According to his aides, Akhmetov is an admirer of both Yatseniuk and Klitschko. “All of the oligarchs were financing the protests. European association suits them well as it expands the metallurgical quota for Pinchuk and Akhmetov, both of whom have already done so much to legalise their capital in the west,” says Karasyov, who is also Ukraine’s best-known TV political pundit.

Pinchuk may not be happy about the governorship of his native Dnipropetrovsk region being handed to his rival Kolomoisky. The need to transfer his flagship Yalta European Strategy conference from the now occupied iconic crimean resort city to Kiev in September will also be a blow.
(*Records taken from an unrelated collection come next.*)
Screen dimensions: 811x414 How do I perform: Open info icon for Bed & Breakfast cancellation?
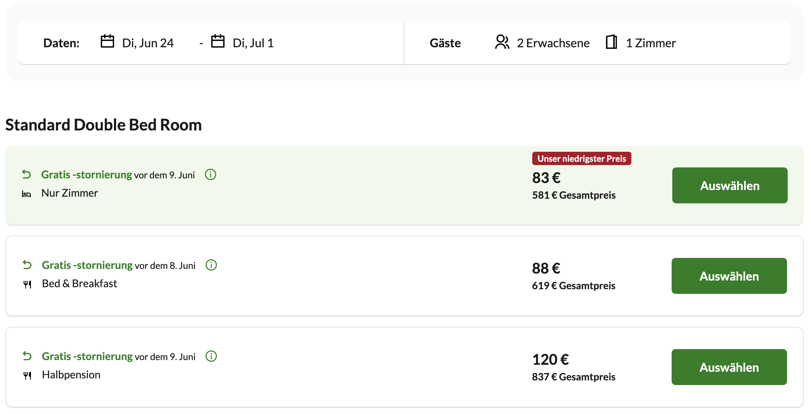click(211, 265)
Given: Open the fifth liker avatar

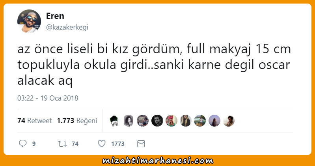Looking at the screenshot, I should pos(171,121).
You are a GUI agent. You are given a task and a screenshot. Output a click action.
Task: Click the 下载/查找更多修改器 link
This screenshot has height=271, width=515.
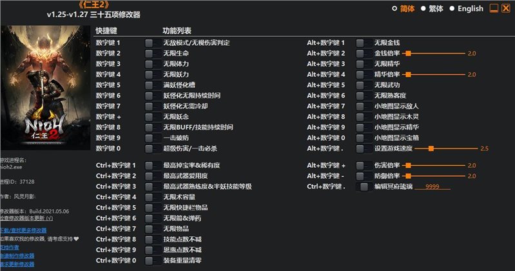click(x=23, y=230)
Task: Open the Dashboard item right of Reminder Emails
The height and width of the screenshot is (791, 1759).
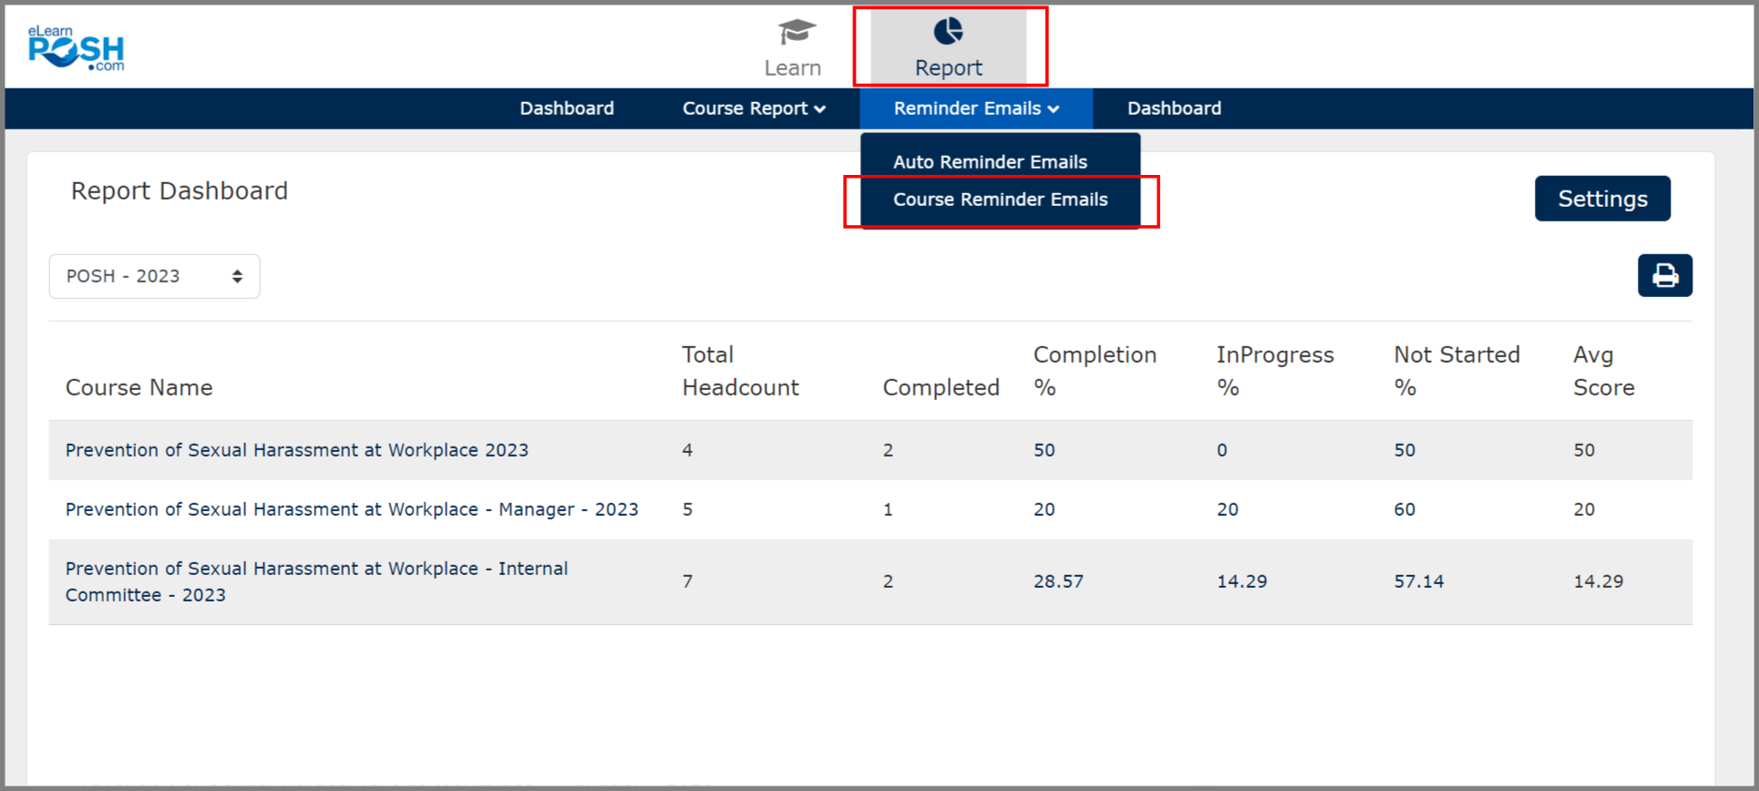Action: click(x=1174, y=108)

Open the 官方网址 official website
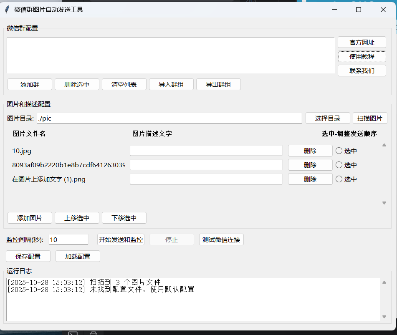point(362,43)
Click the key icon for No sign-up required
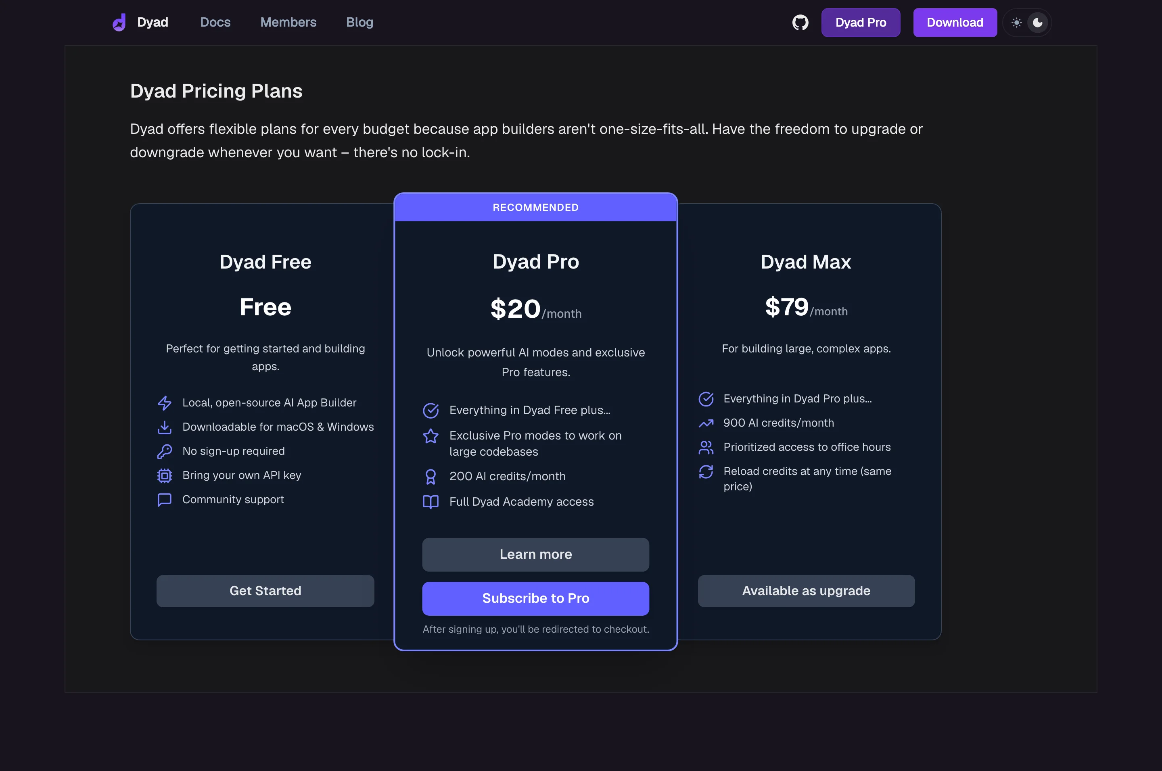This screenshot has width=1162, height=771. (164, 451)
But he proclaims himself ready to serve Ukraine. “It goes without saying that we [the oligarchs] are all ready to defend the unity of the country,” Pinchuk says. “By whatever means it takes.”

. . .

The big fish in Donbass

Unlike the intellectual Pinchuk, who grew up buried in books among the technocratic elite of Dnipropetrovsk, coalminer’s son Rinat Akhmetov hails from a down-at-heel industrial area on the fringes of Donetsk.
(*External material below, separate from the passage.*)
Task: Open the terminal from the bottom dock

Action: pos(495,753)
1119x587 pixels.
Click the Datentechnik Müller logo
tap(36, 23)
“He loved boxing and ran his street football team. Even then he was a leader, who could bring people together,” says Ludmila Dmytriuk, headteacher of School No 63 in the Kubushevsky district.

She also recalled Akhmetov’s “phenomenal memory”, and the oligarch, whose picture adorns her office wall, has certainly never forgotten his roots. His Foundation for Development of Ukraine, employing 40 of its 80 staff in his native Donetsk, refurbished the school with state-of-the-art cinema and workshop facilities, plus an artificial football pitch. He also finances the nearby tuberculosis hospital, to fight a disease that once afflicted his brother Igor.

“The Donbass region is always first in Rinat Akhmetov’s thinking,” says Anatoliy Zabolotny, head of the foundation. Many staff at the Donbass Arena, home to Akhmetov’s Shakhtar Donetsk football club, believe their own “president” could do far better running Ukraine than the recently ousted Viktor Yanukovich.

“Business people here are demonised, not held up as civilised role models,” says Jock Mendoza-Wilson, a director of Akhmetov’s SCM holding company. “There is always a question of how they got there. Ukraine should stop looking backwards and judge people by how they behave today.”

With his once reddish fringe well on the way to grey, Akhmetov appears almost statesmanlike, waving to fans from his seat high in the Donbass Arena during Champions League matches.

“A customs union [with Russia] would mean 20 or 30 years of rule by Vladimir Putin and spells the end for all of the oligarchs,” says political analyst Vadym Karasyov. Akhmetov has been criticised for not doing enough to prevent his former friend Yanukovich’s bloody crackdown, though his aides confirm he refused to yield to threats from the security services to his KievEnergo group, which supplied electricity to the anti-Yanukovich protesters.

“Akhmetov has not even reached 50 yet and he plans to live for a long, long time,” says Karasyov.